A Coarse-Grain Parallel Implementation of the Block Tridiagonal Divide and Conquer Algorithm for Symmetric Eigenproblems.
Date of Award
Master of Science
Robert C. Ward
Michael W. Berry, Jian Huang
Cuppen’s divide and conquer technique for symmetric tridiagonal eigenproblems, along with Gu and Eisenstat’s modification for improvement of the eigenvector computation, has yielded a stable, efficient, and widely-used algorithm. This algorithm has now been extended to a larger class of matrices, namely symmetric block tridiagonal eigenproblems. The Block Tridiagonal Divide and Conquer algorithm has shown several characteristics that make it suitable for a number of applications, such as the Self-Consistent-Field procedure in quantum chemistry.
This thesis discusses the steps taken to implement a coarse-grain parallel version of the Block Tridiagonal Divide and Conquer algorithm, suitable for a parallel supercomputer or a cluster of machines.
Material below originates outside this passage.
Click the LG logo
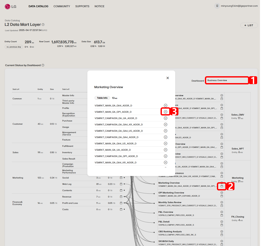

The parallel version relies on components of the ScaLAPACK parallel linear algebra library and follows the same model as the serial code, including the implementation of full deflation.
A modest speedup (2 to 3) was achieved using a few processors (4 and 16). Increasing the number of processors from 4 to 16 produced only slightly better speedup. This implementation was not competitive with the standard ScaLAPACK symmetric eigenvalue routine. Analysis shows that the distribution scheme chosen for the eigenvector storage requires n x O(p)2 function calls to the ScaLAPACK matrix multiplication routine, where n is the matrix size and p is the number of blocks. The matrix multiplications are responsible for the majority of the computational cost; therefore, the associated overhead needs to be reduced in order to make this implementation more competitive.
Day, Robert M., "A Coarse-Grain Parallel Implementation of the Block Tridiagonal Divide and Conquer Algorithm for Symmetric Eigenproblems.. " Master's Thesis, University of Tennessee, 2003.